Всегда сдержанный, Клаузевиц относился с беззаветным увлечением лишь к одному Шарнхорсту, «отцу своего разума». У Клаузевица в лице Шарнхорста был в высшей степени разумный наставник. Но, конечно, ни один ученик не повторяет целиком своего учителя. Исторические сдвиги с каждой сменой поколений весьма заметны. Слова получают новый смысл.
Шарнхорст был на двадцать пять лет старше Клаузевица; он принадлежал к тому поколению, которое сознательно пережило подготовку, назревание и начало Французской революции. Отсюда в политике Шарнхорст прежде всего видел борьбу отдельных социальных групп, социальные сдвиги, вопросы внутренней политики.

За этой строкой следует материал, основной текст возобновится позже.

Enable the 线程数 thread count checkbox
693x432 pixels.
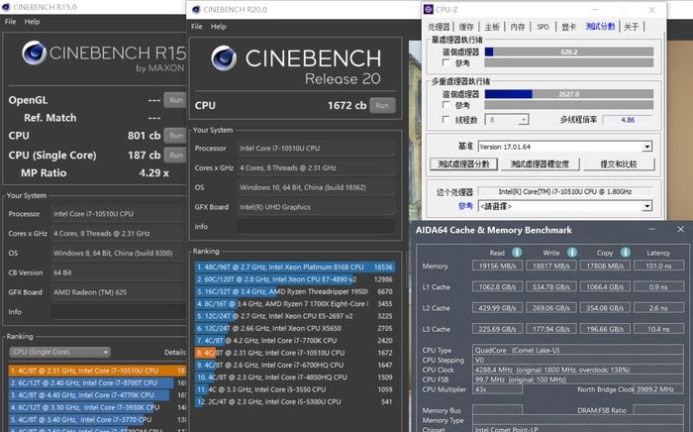[x=446, y=120]
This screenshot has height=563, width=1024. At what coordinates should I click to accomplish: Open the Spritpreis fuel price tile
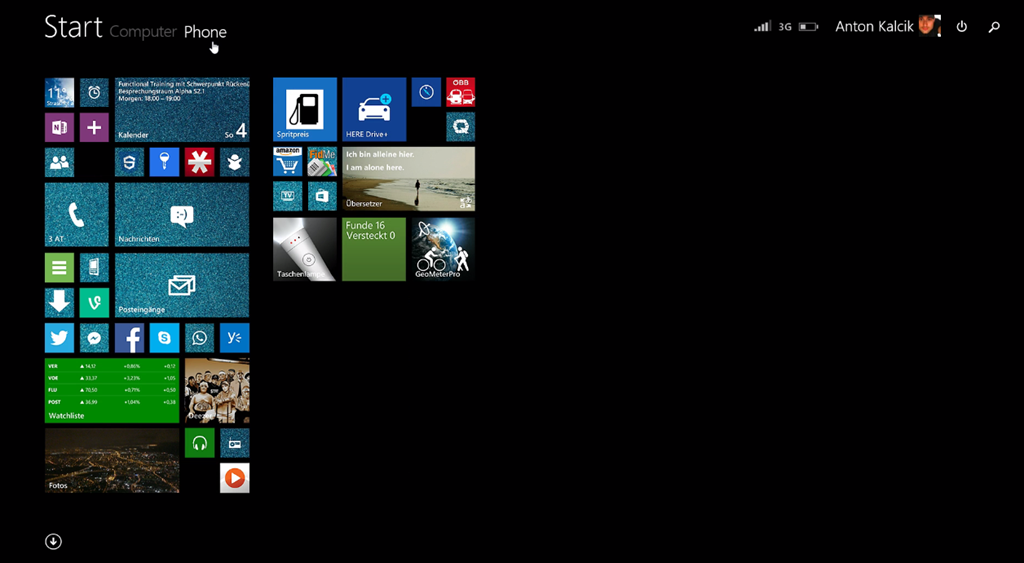click(x=305, y=109)
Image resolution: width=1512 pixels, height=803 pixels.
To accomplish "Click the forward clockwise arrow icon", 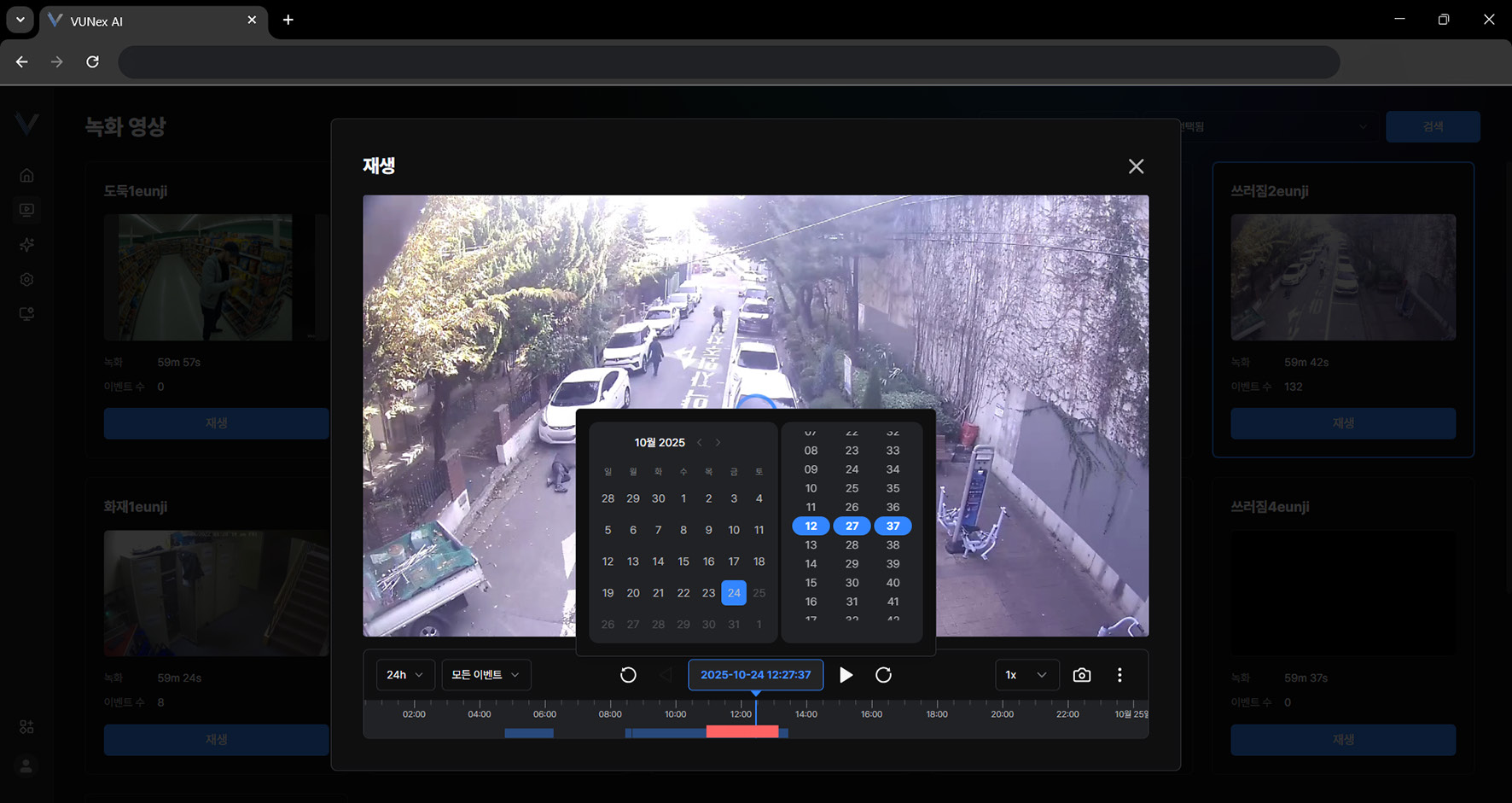I will pos(883,675).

Сознание же поколения Клаузевица пробудилось к тому моменту, когда революция отошла на второй план, а на первый план выступил Наполеон с его завоевательной политикой подчинения своему господству всей Европы.
Политику Клаузевиц понимал прежде всего как внешнюю политику. Клаузевиц принадлежит уже полностью началу XIX века, он совершенно свободен от механистического материализма, при господстве которого начался рост Шарнхорста. Притом Клаузевиц в жизни оказался неудачником. Мы увидим, как все мечты его о том, чтобы приложить на практике свои силы, оказались разбитыми. Судьба заставила Клаузевица обособиться и уйти в военную теорию, в которой именно – а не в практике – проявилась его гениальность. Но эта отрезанность Клаузевица от практики, эта специализация на теоретической части наследства Шарнхорста привели его к тому, что он придавал малое значение материальной и технической стороне военного дела. Атмосфера реакции, в которой пришлось писать Клаузевицу, также не способствовала революционному внедрению в материальные основы военного дела. В результате Клаузевиц оказался гениальным теоретиком, гордящимся своим умственным родством с Шарнхорстом, но вполне оригинальным.
В 1803 году Клаузевиц, прекрасно сдав все работы, окончил школу и, по рекомендации Шарнхорста, был назначен адъютантом к племяннику Фридриха II, принцу Августу, молодому человеку, любившему весело пожить и нуждавшемуся в умном секретаре, так как сам он, по характеристике, данной ему Наполеоном в 1811 году, был ветрогоном (sans boussole et sans tête). Эта должность не помешала Клаузевицу энергично продолжать работу над собой. На дворцовых приемах появилась фигура молодого, всегда молчаливого офицера. Клаузевиц при этом принимал энергичное участие в трудах Военно-научного общества, основанного Шарнхорстом.
В 1805 году в журнале «Новая Беллона» была напечатана первая значительная литературная работа Клаузевица «Замечания о чистой и прикладной стратегии господина фон Бюлова, или Критика содержащихся в ней взглядов». Эта статья, как и все, что при жизни печатал Клаузевиц, не была подписана им. Литературная работа не была тогда окружена ореолом почета. В противоположность периоду конца века журналы того времени были сплошь переполнены статьями анонимов. У Клаузевица были особые соображения не выставлять своего имени, но большинство офицеров боялось уронить свое достоинство, став литераторами.